Tuesday, January 3, 2012

Multi-Threaded Simulation in Marss

Since we started working on Marss (back in Jan '10) we always wanted to take advantage of multi-core platforms for simulating the same multi-core platforms!! It was so frustrating that if we want to keep cycle-accurate simulations features it doesn't leave us too much room for parallelising execution as we have to wait for every core to execute one cycle.

Marss typically runs around 200KIPS so in one second it executes/simulates 200,000 instructions. Assuming that Marss is running on 2GHz machine, 1 second has approx. 2e9 (2 billion) clock ticks. Doing the simple math it takes roughly 2e9/2e5 = 1e4 (10,000) cycles to simulate 1 instruction. Someone would say that's a lot but consider that in each cycle simulator will execute 7 stage pipeline, collect myriad of statistics and iterate through hundreds of objects. So if we execute each simulated core in a separate pthread then we need to synchronize each pthread at every 10,000 cycles which ends up having too much synchronization overhead.

When we run higher number of simulated cores (more than 8) then simulation shows significant slowdown as it execute one cycle in each core in serial fashion. So we got the opportunity of using pthreads to parallelise the execution of many cores into different threads.

Overview of multi-threaded simulation in Marss

We have implemented a very basic multi-threaded simulation framework in Marss that allocates fix number of cores to each pthread and execute them in parallel to improve performance. The blog diagram shows that we synchronize all the threads at each cycle to maintain the cycle-accurate feature. Because of that the synchronization overhead was much higher when we used standard pthread-barrier. To minimize this overhead we have implemented a custom barrier that takes advantage of hardware cache-coherence. Using this custom barriers showed significant improvement in performance. As shown in the block diagram the master thread executes memory hierarchy and IO events so each pthread is only responsible to simulate 'core' models. There is still an opportunity to execute private caches (for example private L1 caches) in allocated pthread of that core but we haven't got much time to implement it. Also if we get rid of 'cycle-accurate' constrain then we can optimize this further to allow cores to be out-of-sync for fix number of cycles.

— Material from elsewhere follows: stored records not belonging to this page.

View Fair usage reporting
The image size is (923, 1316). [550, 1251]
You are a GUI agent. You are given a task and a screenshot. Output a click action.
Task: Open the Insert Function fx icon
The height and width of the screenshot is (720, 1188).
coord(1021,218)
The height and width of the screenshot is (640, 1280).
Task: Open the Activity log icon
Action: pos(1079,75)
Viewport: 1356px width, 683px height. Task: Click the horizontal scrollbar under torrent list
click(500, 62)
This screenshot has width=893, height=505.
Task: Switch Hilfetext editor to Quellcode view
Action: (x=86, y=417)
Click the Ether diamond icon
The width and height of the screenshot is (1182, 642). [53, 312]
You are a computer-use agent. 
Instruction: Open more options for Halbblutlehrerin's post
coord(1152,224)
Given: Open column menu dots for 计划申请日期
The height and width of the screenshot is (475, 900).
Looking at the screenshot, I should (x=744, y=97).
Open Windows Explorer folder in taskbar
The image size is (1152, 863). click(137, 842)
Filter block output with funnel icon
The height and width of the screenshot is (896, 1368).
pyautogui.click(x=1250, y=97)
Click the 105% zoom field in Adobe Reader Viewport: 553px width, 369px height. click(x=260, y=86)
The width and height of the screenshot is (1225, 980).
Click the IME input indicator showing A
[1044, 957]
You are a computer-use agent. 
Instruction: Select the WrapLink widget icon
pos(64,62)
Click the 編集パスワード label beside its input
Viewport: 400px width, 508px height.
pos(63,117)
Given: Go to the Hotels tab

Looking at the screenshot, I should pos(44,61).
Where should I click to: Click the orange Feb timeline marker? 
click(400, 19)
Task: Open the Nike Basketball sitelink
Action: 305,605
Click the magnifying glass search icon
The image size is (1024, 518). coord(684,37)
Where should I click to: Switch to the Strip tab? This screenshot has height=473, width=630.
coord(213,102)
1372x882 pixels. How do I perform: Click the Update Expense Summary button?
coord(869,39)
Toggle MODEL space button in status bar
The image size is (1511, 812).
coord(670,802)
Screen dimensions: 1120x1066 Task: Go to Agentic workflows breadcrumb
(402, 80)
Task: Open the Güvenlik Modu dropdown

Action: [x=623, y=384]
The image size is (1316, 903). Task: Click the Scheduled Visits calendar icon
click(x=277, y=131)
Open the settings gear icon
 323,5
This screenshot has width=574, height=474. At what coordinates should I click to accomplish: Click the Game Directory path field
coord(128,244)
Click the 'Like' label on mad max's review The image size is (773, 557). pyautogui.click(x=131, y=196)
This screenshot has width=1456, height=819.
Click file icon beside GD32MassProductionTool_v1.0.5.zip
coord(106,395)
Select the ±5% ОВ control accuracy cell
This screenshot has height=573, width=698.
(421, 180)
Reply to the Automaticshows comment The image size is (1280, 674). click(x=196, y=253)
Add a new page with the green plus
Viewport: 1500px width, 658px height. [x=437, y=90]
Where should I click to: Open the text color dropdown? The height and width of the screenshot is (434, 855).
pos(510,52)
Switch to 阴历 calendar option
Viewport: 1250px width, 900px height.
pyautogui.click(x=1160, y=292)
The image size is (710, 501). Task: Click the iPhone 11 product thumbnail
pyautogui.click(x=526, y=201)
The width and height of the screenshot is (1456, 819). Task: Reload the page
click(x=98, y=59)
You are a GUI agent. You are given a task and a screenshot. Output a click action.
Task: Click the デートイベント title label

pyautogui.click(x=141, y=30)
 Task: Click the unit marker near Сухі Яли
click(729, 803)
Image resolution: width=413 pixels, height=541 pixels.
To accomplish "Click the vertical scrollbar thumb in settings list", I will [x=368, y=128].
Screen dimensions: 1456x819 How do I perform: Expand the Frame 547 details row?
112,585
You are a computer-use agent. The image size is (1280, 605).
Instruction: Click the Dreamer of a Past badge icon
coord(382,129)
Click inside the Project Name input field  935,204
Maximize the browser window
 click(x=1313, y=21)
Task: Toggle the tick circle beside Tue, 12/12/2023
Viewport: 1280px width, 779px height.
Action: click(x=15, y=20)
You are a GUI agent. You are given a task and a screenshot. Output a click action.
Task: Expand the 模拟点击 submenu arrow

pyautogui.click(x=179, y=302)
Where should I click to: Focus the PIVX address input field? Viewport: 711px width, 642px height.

There will be many more optimization done in future but for now with minimum changes to Marss, we are now able to run simulations in multi-threaded mode.

Show me the Numbers!!
To test the performance improvement in multi-threaded mode we have used following setup:
  • Benchmarks: bodytrack, canneal, ferret, and raytrace from Parsec
  • Machine: Octal core HT Intel Xeon E5520 running @ 2.27GHz
  • Simulation Configuration: Out-of-Order cores ranging from 8, 12, 16, 20 and 24 where each core has a private L2 cache and MESI based cached coherence
  • Simulation duration: Stop after 1 billion instructions

All the speedup numbers are compared to single threaded simulation mode. For 8 and 12 core we ran simulations with 2, 3, and 4 threads including master thread. As shown in the graph below for 8 core using 3 threads shows performance improvement of around 1.8x.

For 12 core using 4 pthreads doesn't show much performance improvement except 'bodytrack'. The reason for this behavior is due to ratio of ideal cores to active cores. In 'bodytrack' all the cores are executing benchmark thread where as in other benchmarks not all the cores are executing benchmark all the time, some of them are in 'cpu_ideal' loop.

The graph shows that for 16 cores going up-to 5 threads (3 cores for 4 pthreads and 4 cores for 1 pthread) gives around 2x performance improvement.
Going to 6 pthreads in 20 core configuration reduces the performance compared to 5 threads in 'ferret' and 'raytrace'. We haven't got enough time to find whats causing this behavior.
For 24 cores 'bodytrack' and 'raytrace' shows 2.5x performance improvement for 6 pthreads!! For 'canneal' and 'ferret' 6 and 7 pthread configuration shows performance hit compared to 5 pthread configuration, but it still shows around 2x speedup compared to single thread runs.

Get the source code
Source code is available in 'mt-sim' branch of github repo. Checkout using:
 $ git fetch origin
$ git checkout -t origin/mt-sim'

To enable multi-threaded simulation use following simconfig option:
-threaded-sim N # Where N is the number of pthread 
Please remember that this is alpha level code so be ready to hit the bugs and always report them!!